[[ TEXT UNDER STUDY open ]]
A single faculty member on the main campus will teach a complex, highly interactive course that requires students at all four locations to complete computer-based activities and projects both simultaneously with the instructor and on their own outside of class. For instance, a typical face-to-face class session may require students to complete an Excel spreadsheet assignment with the instructor, as he/she works through each step. This in-class activity will be reinforced by an outside assignment or project of a similar nature to be completed individually or in teams. While this may seem fairly standard for technology education, doing so in this instance requires that every computer in every computer classroom have a standard set of applications, the same look and feel, and the same navigation. In addition, the face-to-face sessions will be conducted through interactive video services (IVS), meaning that students at three of the four campuses will be participating remotely, without easy access to a faculty member in the same classroom. In addition to IVS, faculty and students will employ a number of resources to enable interaction and communication in and out of the classroom, such as TeamViewer, Camtasia, Blackboard, Skype, Adobe Connect, PortableApps, and social media.

In addition to the technology requirements for each course, faculty will need to consider a highly flexible course design to allow for problems that may occur, such as a single campus closed for bad weather, problems with network access in one or more classrooms, or a classroom computer image that gets altered without notice. As anyone who has used technology for instruction can attest, things do happen that require quick thinking and a plan B. But, imagine multiplying the problems of a single classroom by four, and this will provide an idea of the myriad problems that may be experienced across four campuses throughout a semester. Thus, faculty are building redundancy and remediation into their course designs, such as recording class sessions to post on Blackboard, creating supplemental instructions and lectures, keeping the class schedule dynamic, using social media for quick communication, and periodically evaluating student progress to make necessary adjustments.
[[ TEXT UNDER STUDY closed ]]
[[ DATA PROVIDED open ]]
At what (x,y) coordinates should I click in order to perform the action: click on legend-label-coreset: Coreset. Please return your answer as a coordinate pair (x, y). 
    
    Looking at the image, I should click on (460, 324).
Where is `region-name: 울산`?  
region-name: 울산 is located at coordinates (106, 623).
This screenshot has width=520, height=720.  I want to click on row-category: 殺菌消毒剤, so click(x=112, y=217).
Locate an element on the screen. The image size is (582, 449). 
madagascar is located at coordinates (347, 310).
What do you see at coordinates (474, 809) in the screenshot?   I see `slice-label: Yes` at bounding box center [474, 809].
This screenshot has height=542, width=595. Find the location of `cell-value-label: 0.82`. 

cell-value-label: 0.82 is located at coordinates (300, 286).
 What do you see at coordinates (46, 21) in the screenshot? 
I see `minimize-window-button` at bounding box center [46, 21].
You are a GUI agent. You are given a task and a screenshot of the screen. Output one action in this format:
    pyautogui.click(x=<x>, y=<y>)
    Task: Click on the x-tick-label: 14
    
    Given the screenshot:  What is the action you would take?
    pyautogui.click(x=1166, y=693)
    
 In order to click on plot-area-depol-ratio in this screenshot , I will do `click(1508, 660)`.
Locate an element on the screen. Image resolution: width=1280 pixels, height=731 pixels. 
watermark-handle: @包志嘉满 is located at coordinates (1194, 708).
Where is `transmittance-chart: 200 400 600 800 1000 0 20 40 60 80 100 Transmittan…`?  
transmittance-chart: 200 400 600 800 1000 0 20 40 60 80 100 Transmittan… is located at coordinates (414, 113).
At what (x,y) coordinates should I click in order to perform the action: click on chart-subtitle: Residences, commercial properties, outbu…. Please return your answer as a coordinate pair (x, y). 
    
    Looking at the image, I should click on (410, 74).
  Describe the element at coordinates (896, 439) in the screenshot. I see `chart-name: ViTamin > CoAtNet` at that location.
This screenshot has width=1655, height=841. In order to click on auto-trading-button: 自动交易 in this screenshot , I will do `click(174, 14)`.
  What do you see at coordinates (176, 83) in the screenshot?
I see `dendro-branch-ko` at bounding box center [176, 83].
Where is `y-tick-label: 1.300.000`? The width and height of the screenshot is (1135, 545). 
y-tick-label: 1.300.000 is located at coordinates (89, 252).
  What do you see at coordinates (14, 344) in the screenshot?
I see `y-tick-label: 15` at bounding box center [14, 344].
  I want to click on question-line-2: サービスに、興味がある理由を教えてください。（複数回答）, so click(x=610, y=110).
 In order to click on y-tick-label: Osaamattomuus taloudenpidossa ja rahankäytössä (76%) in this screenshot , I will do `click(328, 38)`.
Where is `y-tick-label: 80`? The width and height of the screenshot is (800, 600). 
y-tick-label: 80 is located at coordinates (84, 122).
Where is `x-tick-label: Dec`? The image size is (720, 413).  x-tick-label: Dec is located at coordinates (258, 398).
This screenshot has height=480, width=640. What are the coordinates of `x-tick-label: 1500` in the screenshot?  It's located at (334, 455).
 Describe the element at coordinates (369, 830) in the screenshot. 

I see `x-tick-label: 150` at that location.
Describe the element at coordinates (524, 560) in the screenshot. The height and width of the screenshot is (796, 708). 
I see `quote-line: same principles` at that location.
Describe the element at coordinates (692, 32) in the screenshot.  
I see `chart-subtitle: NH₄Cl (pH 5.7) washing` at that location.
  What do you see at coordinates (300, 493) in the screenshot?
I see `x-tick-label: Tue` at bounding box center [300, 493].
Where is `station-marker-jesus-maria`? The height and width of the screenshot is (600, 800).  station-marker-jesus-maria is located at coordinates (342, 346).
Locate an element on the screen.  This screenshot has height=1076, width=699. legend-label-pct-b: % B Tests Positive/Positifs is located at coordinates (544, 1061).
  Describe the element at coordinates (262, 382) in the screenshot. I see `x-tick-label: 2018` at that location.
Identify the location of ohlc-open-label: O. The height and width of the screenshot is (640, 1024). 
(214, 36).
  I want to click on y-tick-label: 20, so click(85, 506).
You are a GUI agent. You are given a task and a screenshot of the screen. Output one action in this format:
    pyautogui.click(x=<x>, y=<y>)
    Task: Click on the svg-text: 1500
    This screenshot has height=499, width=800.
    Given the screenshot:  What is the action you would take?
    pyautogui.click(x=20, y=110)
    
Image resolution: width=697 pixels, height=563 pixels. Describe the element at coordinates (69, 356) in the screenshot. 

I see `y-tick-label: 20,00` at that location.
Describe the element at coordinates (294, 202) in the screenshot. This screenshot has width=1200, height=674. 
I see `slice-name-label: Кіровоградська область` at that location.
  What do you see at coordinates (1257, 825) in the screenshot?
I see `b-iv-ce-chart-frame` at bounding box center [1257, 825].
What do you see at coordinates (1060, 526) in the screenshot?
[[ DATA PROVIDED closed ]]
(WHAT IS REQUIRED)
In the passage on the four-campus course, what will students at three of the four campuses do during the face-to-face sessions? Answer from the passage on the four-campus course alone.

(ANSWER SPACE)
They will participate remotely through interactive video services (IVS).